- _Pagina_
---

Snel schakelen is cruciaal in vissector
Mowi Belgium aan het roer met Vendor Managed Inventory
Mowi Belgium – het voormalige Marine Harvest Pieters – is een onderdeel van het Noorse Mowi ASA, ’s werelds grootste producent van Atlantische zalm. De onderneming is gespecialiseerd in de verwerking en commercialisering van een groot assortiment visproducten, van vers tot diepgevroren. De korte houdbaarheid van de verse vis geldt als een cruciale factor in de supply chain. Om de voorraden en leveringen zowel uit eigen perspectief als uit dat van de retailklanten te stroomlijnen, implementeerde Mowi Belgium een variabele minimale houdbaarheidsdatum en Vendor Managed Inventory (VMI).
Mowi heeft als internationaal gereputeerde zalmkweker en -verwerker de volledige keten in eigen beheer: van zalmeitjes en zalmvoer tot versneden en verpakte vis. De onderneming telt in totaal ongeveer 250 kwekerijen in Noorwegen, Schotland, Ierland, de Faeröer Eilanden, Canada en Chili. Samen staan ze in voor de productie van ongeveer 400.000 ton Atlantische zalm, wat goed is voor ongeveer twintig procent van de wereldwijde zalmproductie. “Na het slachten en de verwijdering van de zalmkoppen vertrekt de zalmfilet meteen per vrachtwagen naar ons land”, zegt Wouter Van Thuyne, plant manager bij Mowi Belgium. “Op die manier bereikt de vis ons in Brugge ‘pre rigor’: we ontgraten en ontvellen voordat de lijkstijfheid optreedt, wat leidt tot een steviger structuur van de filet.”

---

(Vermeldingen over waar items staan)
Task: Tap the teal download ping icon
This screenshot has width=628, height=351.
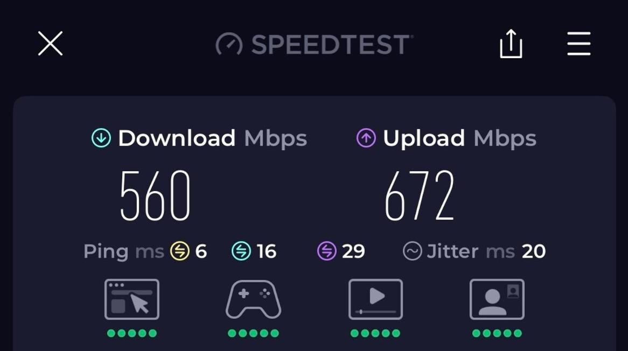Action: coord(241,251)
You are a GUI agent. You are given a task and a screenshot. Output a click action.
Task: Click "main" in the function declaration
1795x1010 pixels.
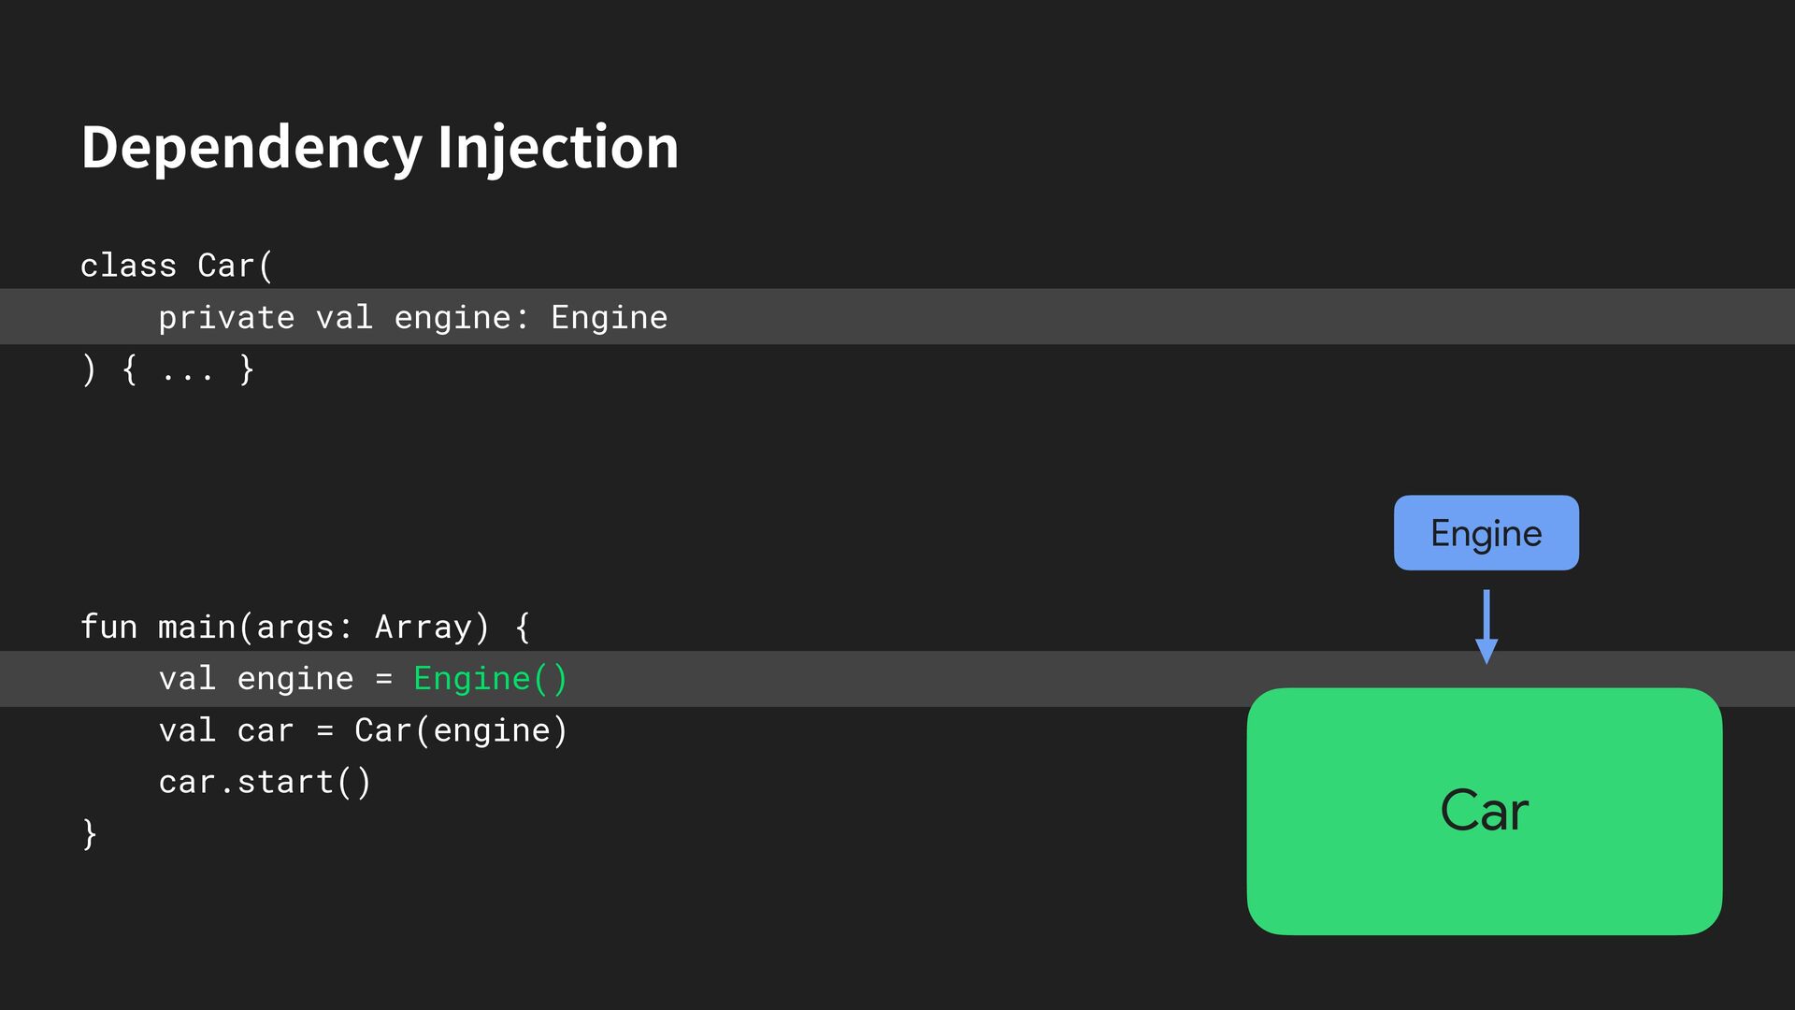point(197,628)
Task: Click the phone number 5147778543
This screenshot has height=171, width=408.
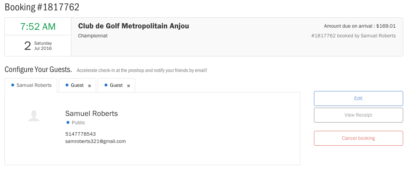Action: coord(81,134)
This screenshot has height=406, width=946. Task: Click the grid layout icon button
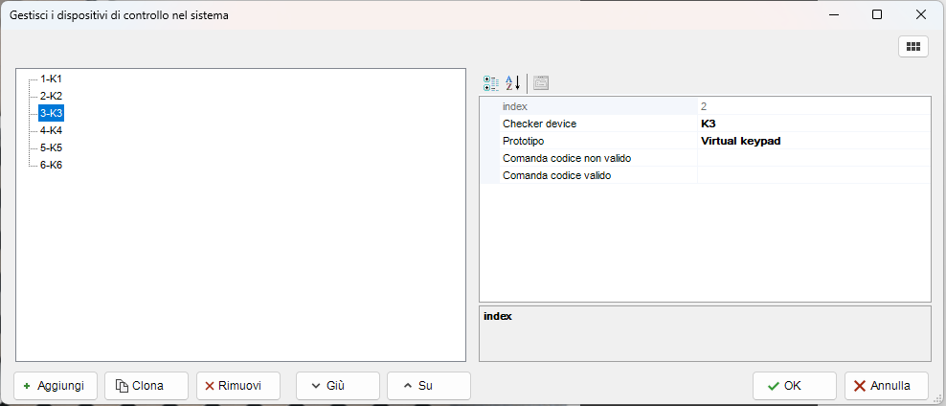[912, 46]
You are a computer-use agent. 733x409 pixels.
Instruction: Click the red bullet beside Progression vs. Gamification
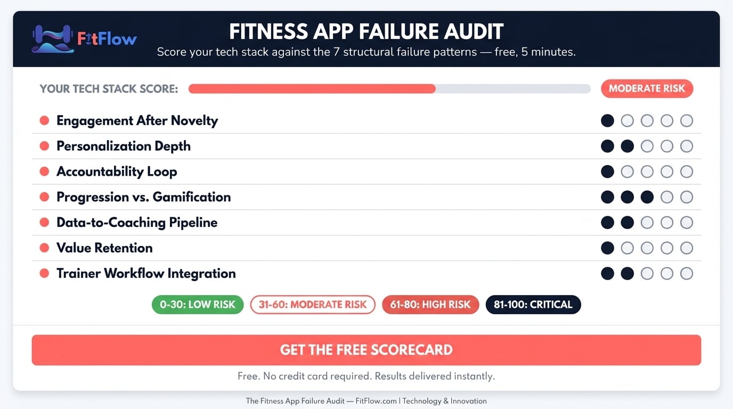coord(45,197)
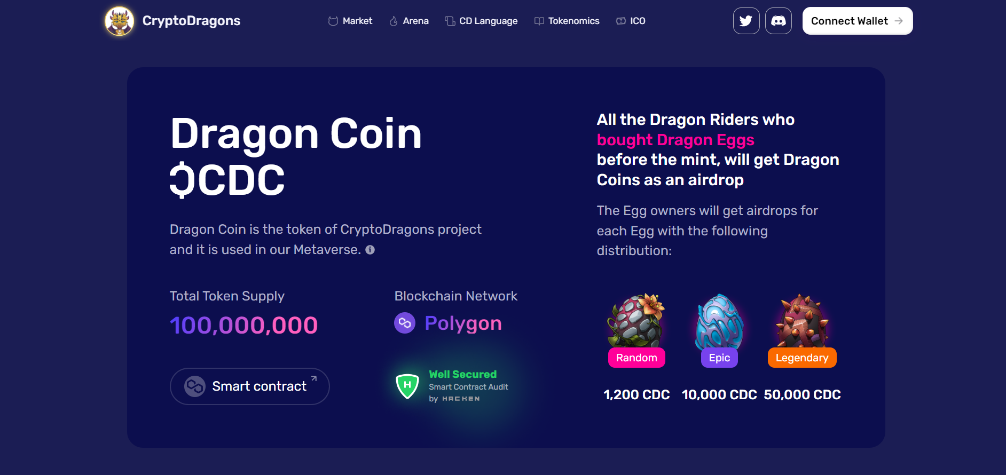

---

- _Voltooi het volgende_
[A] Zet de alinea die begint met "Mowi heeft als internationaal gereputeerde zalmkweker" uit de tekst over Mowi Belgium om in een beknopte opsomming met de belangrijkste feiten.
[B] Welk deel van de wereldwijde zalmproductie neemt Mowi volgens de tekst over Mowi Belgium voor zijn rekening?
[C] Schrijf de tekst over Mowi Belgium verder, aansluitend op de laatste zin.

- _Uitkomsten per opdracht_
[A]
- Mowi beheert de hele keten zelf, van zalmeitjes en zalmvoer tot versneden en verpakte vis.
- Het bedrijf heeft ongeveer 250 kwekerijen in Noorwegen, Schotland, Ierland, de Faeröer Eilanden, Canada en Chili.
- Die produceren samen ongeveer 400.000 ton Atlantische zalm, zo'n twintig procent van de wereldwijde productie.
- Na het slachten en het verwijderen van de kop gaat de zalmfilet meteen per vrachtwagen naar België.
- De vis komt 'pre rigor' aan in Brugge. Er wordt ontgraat en ontveld voordat de lijkstijfheid optreedt, wat een steviger filet oplevert.

[B] Ongeveer twintig procent.

[C]
Het portfolio van Mowi Belgium omvat naast zalm nog een breed spectrum van andere vissoorten. De aanlevering van witvis, zoals schelvis, kabeljauw en roodbaars vindt vooral vanuit IJsland plaats. De cyclus tussen de bron en het winkelschap blijkt opnieuw bijzonder kort. “Wat de vissers ’s ochtends vangen, gaan onze lokale partnerbedrijven na de middag al ontgraten, ontvellen en versnijden, zodat de vis nog diezelfde nacht met het vliegtuig naar ons land kan vertrekken. De verpakking gebeurt op de dag van aankomst, waarna we de leveringen ’s avonds klaarzetten om ze de volgende ochtend bij onze klanten te bezorgen. Retailklanten met een verse-vistoonbank in bediening bevoorraden we zelfs dezelfde dag”, aldus Wouter Van Thuyne.
Variabele houdbaarheidsdatum
Mowi Belgium hanteert het FEFO-principe (First Expired, First Out). Goederen waarvan de houdbaarheid het eerst verloopt, verlaten de fabriek ook als eerste. De planners beschikken daartoe over een realtime kijk op de voorraad. Scant een medewerker toch een ‘jongere’ lading, dan zal de software dat automatisch aangeven. “Onze stock blijft altijd zeer beperkt. Wat ons bereikt, moet ons binnen twee dagen alweer verlaten”, legt de plant manager uit. Toen Mowi Belgium vroeger toch met voorraadoverschotten kampte, volgde een onderhandelingsfase met de klant om die overschotten alsnog aan de man te brengen.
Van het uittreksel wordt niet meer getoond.